Notre objectif principal est inchangé : il s’agit d’apporter les moyens et les conditions permettant à nos unités de recherche de s’inscrire dans une reconnaissance nationale et internationale grâce à la qualité et l’originalité de leurs travaux. Le partenariat fort et constructif avec le CNRS, l’Inserm et les autres acteurs du site est fondamental. L’évaluation HCERES a conduit à l’émergence de nouvelles structures d’équipes et laboratoires et aussi à consolider et faire évoluer les structures qui ont fait leurs preuves. Nous sommes très attentifs aux projets et thématiques originaux et souhaitons renforcer le soutien aux projets exploratoires et interdisciplinaires. Nous allons mettre l’accent sur l’identification, le recrutement et la valorisation des jeunes talents ; mais aussi amplifier le développement du Campus européen et renforcer les liens entre la recherche et les relations internationales. Enfin, ayant besoin de garder la confiance des citoyens et de diffuser les valeurs humanistes et démocratiques que nous portons, nous travaillons à l’obtention du label HRS4R, gage d’intégrité, et mettons l’accent sur la place de la science dans la cité.
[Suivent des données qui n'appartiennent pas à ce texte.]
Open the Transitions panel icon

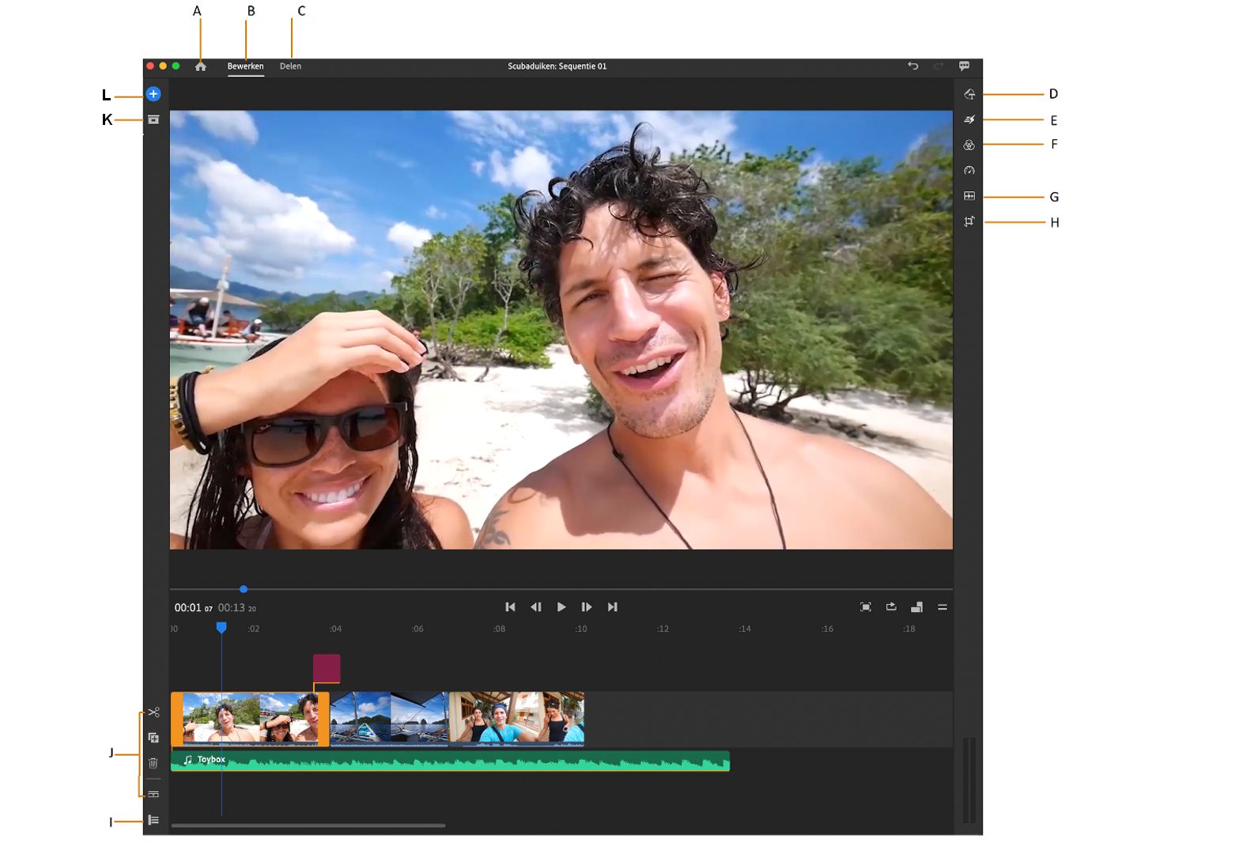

Quels sont les chantiers et actions en cours autour de ces axes de travail ?
Actuellement, nous finalisons le long travail de restructuration du paysage des unités de recherche suite à l’évaluation par l’HCERES. Le paysage qui se dessine est très positif et nous accompagnons les changements à tous les niveaux pour que tout soit opérationnel au 1er janvier 2018. Il est également de notre devoir de penser dès à présent beaucoup plus loin. Ainsi, nous travaillons par exemple à la mise en route du Centre de recherche en biomédecine de Strasbourg (CRBS) fin 2018, à la réorganisation de la cancérologie, au développement de la physique quantique, de la chimie supramoléculaire, ou d’optimiser le soutien aux unités SHS (sciences humaines et sociales). Dans tous les domaines de recherche, se posent les questions de l’attractivité d’individus ou d’équipes, de mise en place d’équipements compétitifs, de développement de nouveaux axes, la simplification des procédures trop chronophages, etc.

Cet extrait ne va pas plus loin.